Fig. 5: Quantification of the evolutionary dynamics during treatment in a barcoded colorectal cancer cell line (HCTbc).

A A simplified schematic of the experimental design used in a long-term evolutionary resistance assay. Barcoded HCT116 cells (HCTbc) were barcoded and expanded (POT) before being sampled into four replicate drug-treatment sub-populations (DT1-4) that were exposed to periodic chemotherapy treatment (5-fluoruracil: 5-Fu) and passaged at two timepoints (P1 & P2).
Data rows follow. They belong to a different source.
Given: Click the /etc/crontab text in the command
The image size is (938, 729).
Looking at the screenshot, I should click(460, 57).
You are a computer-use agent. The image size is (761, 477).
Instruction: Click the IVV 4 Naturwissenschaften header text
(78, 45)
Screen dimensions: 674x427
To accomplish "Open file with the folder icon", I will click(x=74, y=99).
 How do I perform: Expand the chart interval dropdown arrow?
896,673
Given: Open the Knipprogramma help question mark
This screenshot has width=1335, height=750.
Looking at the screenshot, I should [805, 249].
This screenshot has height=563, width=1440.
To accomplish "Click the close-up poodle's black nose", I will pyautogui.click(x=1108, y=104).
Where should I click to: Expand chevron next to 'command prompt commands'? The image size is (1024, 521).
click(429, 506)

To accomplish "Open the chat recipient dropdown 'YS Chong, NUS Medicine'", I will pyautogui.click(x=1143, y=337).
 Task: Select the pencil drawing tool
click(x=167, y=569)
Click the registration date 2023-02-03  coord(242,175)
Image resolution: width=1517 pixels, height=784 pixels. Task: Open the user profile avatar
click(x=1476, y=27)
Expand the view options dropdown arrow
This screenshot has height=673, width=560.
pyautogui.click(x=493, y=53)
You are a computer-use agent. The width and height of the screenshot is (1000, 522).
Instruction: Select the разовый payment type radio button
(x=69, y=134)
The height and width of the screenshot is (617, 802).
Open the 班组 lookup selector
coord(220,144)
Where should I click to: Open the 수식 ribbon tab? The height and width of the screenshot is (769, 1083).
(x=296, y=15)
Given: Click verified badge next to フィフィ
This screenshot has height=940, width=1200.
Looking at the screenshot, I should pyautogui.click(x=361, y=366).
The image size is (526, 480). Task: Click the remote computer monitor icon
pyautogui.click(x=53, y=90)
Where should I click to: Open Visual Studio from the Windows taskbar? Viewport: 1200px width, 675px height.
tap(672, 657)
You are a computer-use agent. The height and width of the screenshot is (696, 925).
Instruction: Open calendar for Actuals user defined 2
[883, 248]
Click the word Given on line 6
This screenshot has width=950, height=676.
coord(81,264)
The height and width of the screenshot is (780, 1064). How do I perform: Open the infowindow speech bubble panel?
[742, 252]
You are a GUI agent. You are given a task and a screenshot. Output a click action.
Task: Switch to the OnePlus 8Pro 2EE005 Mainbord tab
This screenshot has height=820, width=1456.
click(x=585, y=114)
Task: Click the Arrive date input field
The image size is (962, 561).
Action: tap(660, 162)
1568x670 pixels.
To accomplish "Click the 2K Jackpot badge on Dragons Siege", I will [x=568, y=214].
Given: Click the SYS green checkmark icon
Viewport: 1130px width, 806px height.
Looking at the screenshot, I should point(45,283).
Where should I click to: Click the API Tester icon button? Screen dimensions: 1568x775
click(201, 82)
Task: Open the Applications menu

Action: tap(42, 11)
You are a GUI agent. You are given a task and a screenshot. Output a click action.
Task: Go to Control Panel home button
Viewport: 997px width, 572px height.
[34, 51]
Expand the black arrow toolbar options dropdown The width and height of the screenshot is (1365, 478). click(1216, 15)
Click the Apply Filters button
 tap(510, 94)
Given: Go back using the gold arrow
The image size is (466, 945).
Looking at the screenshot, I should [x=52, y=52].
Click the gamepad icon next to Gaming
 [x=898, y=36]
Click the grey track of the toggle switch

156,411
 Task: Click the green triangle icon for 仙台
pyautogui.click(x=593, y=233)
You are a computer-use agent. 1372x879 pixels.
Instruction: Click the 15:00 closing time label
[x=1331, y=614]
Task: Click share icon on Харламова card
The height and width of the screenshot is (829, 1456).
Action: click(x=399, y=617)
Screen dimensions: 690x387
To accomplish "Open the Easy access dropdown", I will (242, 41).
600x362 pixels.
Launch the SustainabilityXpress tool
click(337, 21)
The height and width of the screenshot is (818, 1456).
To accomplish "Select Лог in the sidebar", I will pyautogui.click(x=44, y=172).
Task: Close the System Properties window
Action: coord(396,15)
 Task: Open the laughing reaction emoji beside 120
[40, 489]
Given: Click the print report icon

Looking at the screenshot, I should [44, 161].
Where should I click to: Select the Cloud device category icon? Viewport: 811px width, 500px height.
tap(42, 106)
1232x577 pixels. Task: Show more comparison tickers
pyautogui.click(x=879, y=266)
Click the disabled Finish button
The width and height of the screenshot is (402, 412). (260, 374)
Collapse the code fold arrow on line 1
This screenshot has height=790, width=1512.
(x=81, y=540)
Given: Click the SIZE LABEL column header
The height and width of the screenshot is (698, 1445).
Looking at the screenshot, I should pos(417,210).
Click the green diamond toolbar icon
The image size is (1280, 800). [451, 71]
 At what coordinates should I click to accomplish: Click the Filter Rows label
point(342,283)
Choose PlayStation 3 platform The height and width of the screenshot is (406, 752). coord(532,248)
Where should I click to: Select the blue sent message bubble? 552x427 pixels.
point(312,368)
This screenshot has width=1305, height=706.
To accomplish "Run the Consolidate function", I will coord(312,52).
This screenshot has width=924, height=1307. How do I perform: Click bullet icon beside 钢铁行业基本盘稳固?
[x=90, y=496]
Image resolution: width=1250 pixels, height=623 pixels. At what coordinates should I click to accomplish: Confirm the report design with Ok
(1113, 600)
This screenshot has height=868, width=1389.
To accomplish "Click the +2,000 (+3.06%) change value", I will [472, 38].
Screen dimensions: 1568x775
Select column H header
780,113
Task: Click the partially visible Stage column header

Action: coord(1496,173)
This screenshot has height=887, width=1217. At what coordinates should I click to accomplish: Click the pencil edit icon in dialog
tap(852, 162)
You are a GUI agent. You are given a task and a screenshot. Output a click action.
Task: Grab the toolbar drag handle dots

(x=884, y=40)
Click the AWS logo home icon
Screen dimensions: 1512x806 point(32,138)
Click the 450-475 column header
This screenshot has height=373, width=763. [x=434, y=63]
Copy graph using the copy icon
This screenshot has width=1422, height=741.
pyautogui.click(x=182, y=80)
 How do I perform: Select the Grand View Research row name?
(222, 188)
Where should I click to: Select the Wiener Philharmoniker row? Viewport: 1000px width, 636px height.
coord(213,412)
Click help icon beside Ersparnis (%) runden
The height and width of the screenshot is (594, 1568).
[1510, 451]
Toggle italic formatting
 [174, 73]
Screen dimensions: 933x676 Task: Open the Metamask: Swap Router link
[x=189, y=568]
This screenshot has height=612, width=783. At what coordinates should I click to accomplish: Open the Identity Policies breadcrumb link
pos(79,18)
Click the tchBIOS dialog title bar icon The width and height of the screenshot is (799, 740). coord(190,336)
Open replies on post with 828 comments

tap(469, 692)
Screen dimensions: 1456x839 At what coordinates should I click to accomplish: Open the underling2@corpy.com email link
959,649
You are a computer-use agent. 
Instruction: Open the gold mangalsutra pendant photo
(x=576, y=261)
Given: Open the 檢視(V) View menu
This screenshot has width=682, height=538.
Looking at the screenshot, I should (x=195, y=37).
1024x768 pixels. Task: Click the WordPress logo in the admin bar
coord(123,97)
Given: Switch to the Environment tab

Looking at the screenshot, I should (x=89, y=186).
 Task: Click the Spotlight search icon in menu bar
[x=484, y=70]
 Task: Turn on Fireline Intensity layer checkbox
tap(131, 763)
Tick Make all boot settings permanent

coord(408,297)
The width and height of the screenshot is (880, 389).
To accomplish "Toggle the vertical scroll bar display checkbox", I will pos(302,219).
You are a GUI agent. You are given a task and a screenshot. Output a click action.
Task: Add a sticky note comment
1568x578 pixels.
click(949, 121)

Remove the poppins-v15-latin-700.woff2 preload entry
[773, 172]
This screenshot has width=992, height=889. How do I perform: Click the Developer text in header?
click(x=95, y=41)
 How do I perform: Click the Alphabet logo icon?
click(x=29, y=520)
B Population size counts at four timepoints per-replicate (DT1-4), including two intermediate population size estimates (O1 & O2) and two Passage timepoints (P1 & P2) (left panel); top 20 sequenced barcode lineage relative frequencies at the two passage timepoints, where area colour denotes lineage identity (middle panel); lineage diversity statistics of the sequenced barcode distributions at the two passage timepoints (P1 and P2) for each replicate composed of within replicate lineage diversity and between-replicate diversity dissimilarity. C Posterior predictive simulations for Model A (unidirectional transitions–top) and Model C (escape transitions – bottom) of the within and between-replicate diversity statistics (LHS) and the normalised diversity distance from the observed statistics (red points) to the simulated values (highlighted by the transition parameter μ). D The Deviance Information Criterion (DIC), a measure of model fit, for Model A & Model C (lower values indicate higher model support) calculated using the posterior predictive distributions. E The posterior distributions (n = 50, 4 experimental replicates) for parameters in Model C (the model with the highest support). Boxplots show the median, the first and third quartiles, and whiskers 1.5x the interquartile range. Parameters: ρ - pre-existing fraction of resistance, μ—sensitive to resistant transition probability per cell division, σ— resistant to sensitive transition probability per cell division, α—resistant to escape transition probability per cell division, ψ—strength of the resistant phenotype, Dc—maximum strength of the drug, κ—accumulation/decay rate of the drug. F A posterior predictive simulation using Model C. Source data are provided as a Source Data File.